Journalists, lawyers and psychologists of the time are interviewed alongside archival footage, newspaper coverage, and Mayors Dinkins and Koch add their two cents too (in an interview at the time, Koch all but declared the group's guilt before their trials). NYC prosecutors and police declined to comment for the film, likely due to "institutional protectionism," and McCray only provided voice-overs to maintain his privacy.

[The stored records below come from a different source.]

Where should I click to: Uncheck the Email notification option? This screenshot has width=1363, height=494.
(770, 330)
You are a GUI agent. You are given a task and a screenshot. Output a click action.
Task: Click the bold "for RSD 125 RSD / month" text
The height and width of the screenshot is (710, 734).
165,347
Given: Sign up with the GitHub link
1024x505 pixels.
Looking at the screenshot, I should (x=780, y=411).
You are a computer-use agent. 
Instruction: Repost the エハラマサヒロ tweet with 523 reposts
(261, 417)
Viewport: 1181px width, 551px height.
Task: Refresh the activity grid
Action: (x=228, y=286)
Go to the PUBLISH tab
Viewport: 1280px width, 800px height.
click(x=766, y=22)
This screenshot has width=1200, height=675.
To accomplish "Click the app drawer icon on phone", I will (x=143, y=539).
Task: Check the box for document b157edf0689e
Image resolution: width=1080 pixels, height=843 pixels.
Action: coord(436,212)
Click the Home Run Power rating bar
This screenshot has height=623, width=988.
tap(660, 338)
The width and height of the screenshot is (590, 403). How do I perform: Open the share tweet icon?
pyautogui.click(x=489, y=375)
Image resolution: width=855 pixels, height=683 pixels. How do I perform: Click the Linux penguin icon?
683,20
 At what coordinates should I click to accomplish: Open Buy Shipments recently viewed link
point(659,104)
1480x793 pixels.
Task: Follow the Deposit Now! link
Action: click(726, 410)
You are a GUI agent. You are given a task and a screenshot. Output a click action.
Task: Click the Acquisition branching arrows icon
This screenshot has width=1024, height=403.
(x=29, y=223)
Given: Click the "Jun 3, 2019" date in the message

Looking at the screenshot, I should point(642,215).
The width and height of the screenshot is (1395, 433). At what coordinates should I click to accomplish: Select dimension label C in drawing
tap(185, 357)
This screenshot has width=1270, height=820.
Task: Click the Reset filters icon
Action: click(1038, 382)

Although they filed a civil suit, none of the five has been compensated and, like Conlon's group, have lived troubled post-prison lives. The assaulted jogger Trisha Meili recovered and is a motivational speaker. But, as a historian remembers the crime's polarizing interracial hysteria, he notes "we should be horrified by this mirror of society. We have walked away from our crime."
"The Central Park Five"
Blu-ray includes filmmaker interview and "After 'The Central Park Five'"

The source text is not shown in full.